ANN: This figure shows a graphical representation of simple ANN

Decision Tree

Decision Tree (DT) is a supervised ML technique that is employed for classification and regression tasks. The model resulting from the decision making process is shaped like a tree. This makes DT less complex to interpret by the user. Moreover, various ML tools allow for the visualization of the resulting trees [38].

k-Nearest-Neighbour

The k-Nearest-Neighbour (kNN) ML algorithm is capable of conducting both supervised and unsupervised processes. For instance, kNN is the basis of many of the clustering algorithms in use today [39]. In this research, we used the kNN method in its supervised ML flavour. This technique bases itself on the Standard Euclidean Metric (EM). The EM is a distance that separates two points (instances) in a space [40]. Lets p and q denote two instances in an Euclidean space Z, the EM between q and q, \(\Delta (p,q)\), is computed as follows:

$$\begin{aligned} \Delta (p,q)= \sqrt{ \sum _{i=1}^r (q_k - q_k)^2 } \end{aligned}$$
(4)
——————
Task 1 -
According to the excerpt on machine learning techniques, what metric is the kNN technique based on?
The excerpt and the rows are unrelated to each other.

Rows about where targets appear:
——————
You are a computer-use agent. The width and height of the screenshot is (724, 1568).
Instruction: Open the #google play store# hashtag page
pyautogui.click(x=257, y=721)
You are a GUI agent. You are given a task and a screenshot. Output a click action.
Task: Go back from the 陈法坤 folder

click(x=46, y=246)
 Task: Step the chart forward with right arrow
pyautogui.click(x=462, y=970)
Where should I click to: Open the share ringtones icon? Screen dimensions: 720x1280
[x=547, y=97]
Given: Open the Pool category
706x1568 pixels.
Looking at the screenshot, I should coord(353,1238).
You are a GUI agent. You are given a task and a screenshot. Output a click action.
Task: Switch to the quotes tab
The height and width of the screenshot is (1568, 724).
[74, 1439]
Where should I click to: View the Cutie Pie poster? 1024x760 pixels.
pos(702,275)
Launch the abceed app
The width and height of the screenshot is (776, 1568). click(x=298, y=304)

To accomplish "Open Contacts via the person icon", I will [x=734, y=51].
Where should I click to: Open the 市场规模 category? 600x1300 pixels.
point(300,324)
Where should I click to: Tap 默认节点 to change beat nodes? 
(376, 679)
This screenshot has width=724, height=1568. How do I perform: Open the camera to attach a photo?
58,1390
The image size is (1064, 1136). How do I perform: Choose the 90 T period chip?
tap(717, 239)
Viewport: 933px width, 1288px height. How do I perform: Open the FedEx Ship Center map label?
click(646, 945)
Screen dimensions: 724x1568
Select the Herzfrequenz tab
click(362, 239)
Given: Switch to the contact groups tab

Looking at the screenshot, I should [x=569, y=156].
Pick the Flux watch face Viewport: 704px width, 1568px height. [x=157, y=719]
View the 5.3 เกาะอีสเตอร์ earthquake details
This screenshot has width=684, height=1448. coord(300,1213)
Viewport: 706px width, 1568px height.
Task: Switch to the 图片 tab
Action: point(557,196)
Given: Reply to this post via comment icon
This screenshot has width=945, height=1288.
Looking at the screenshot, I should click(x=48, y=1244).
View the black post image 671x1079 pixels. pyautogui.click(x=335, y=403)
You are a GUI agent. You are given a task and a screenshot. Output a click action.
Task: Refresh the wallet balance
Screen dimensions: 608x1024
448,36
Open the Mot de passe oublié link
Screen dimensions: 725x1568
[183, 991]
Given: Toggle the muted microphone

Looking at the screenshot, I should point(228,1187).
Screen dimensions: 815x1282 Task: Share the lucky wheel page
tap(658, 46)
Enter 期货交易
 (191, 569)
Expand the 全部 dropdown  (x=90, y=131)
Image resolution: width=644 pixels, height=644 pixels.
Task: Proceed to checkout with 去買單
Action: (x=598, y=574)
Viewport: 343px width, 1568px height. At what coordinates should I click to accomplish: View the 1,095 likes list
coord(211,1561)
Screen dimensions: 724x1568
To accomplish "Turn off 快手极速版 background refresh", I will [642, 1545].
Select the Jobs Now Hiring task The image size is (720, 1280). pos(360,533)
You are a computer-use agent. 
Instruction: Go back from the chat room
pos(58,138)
——————
Task 2 -
Write out the rows word for word, starting at the line that contains "The image size is (1064, 1136)." and ending at the line that contains "click(362, 239)".

Final result 1 -
The Standard Euclidean Metric (EM).

Final result 2 -
The image size is (1064, 1136). How do I perform: Choose the 90 T period chip?
tap(717, 239)
Viewport: 933px width, 1288px height. How do I perform: Open the FedEx Ship Center map label?
click(646, 945)
Screen dimensions: 724x1568
Select the Herzfrequenz tab
click(362, 239)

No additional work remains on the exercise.